Hidrelétrica centenária de Santos Dumont (MG) completa 112 anos em operação e segue como marco da engenharia brasileira
A Pequena Central Hidrelétrica (PCH) Guary, em Santos Dumont (MG), atinge 112 anos de funcionamento ininterrupto e se consolida como uma das usinas mais antigas do Brasil ainda em atividade. Com capacidade de 5,4 megawatts (MW), a unidade abastece parte da rede elétrica e simboliza o pioneirismo da geração de energia na Zona da Mata mineira. Construída em 1914, a usina enfrentou desafios logísticos históricos e hoje opera sob padrões modernos de segurança e sustentabilidade.

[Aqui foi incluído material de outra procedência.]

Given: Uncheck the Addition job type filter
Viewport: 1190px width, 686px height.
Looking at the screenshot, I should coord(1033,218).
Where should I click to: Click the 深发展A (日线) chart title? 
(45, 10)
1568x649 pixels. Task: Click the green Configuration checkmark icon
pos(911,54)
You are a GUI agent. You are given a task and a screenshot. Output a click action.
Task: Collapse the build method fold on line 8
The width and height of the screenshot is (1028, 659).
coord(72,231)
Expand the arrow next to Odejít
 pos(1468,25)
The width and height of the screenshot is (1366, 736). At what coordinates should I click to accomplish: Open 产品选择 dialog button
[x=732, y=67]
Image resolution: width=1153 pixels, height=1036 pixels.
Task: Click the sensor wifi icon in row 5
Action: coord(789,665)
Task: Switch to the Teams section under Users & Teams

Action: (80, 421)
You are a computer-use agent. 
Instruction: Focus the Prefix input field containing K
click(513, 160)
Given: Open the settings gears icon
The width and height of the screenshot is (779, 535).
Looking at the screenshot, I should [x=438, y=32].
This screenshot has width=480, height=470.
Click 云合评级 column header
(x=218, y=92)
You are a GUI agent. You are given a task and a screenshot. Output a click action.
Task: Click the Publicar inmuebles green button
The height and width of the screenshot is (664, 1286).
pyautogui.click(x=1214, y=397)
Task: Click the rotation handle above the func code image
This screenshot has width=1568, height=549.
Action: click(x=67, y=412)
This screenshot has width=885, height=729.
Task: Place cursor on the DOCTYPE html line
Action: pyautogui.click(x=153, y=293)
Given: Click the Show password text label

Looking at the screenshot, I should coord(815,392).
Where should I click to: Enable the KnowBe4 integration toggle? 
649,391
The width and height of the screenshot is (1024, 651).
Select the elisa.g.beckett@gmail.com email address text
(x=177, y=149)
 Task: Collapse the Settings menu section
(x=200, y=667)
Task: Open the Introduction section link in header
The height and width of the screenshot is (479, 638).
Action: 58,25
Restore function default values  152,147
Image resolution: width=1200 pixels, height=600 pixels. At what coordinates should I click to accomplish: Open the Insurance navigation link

Pioneirismo e legado histórico
A PCH Guary entrou em operação em 1º de janeiro de 1914, em uma época em que a eletricidade era rara no interior do Brasil. Localizada no distrito de São João da Serra, a usina foi construída aproveitando a força da cachoeira do Guary, escolhida por engenheiros da época como solução para impulsionar o desenvolvimento da Zona da Mata mineira. A obra, iniciada em 1912, enfrentou dificuldades logísticas, como a ausência de estradas pavimentadas e a necessidade de transportar peças pesadas sem maquinário moderno. Segundo Guilherme Mendonça, diretor da Elera Renováveis — empresa responsável pela operação desde 2005 —, a usina representou um avanço significativo, possibilitando a abertura de fábricas e o crescimento econômico regional.
Capacidade e relevância atual
Com uma capacidade instalada de 5,4 megawatts (MW), a PCH Guary gera energia suficiente para abastecer, em média, uma cidade de 25 mil habitantes. Apesar de sua estrutura centenária, a usina segue padrões técnicos contemporâneos, com foco na segurança das barragens e na continuidade da geração de energia renovável. A Elera Renováveis destaca que a unidade é um exemplo de como infraestruturas históricas podem ser adaptadas para atender demandas atuais, combinando tradição e inovação no setor elétrico brasileiro.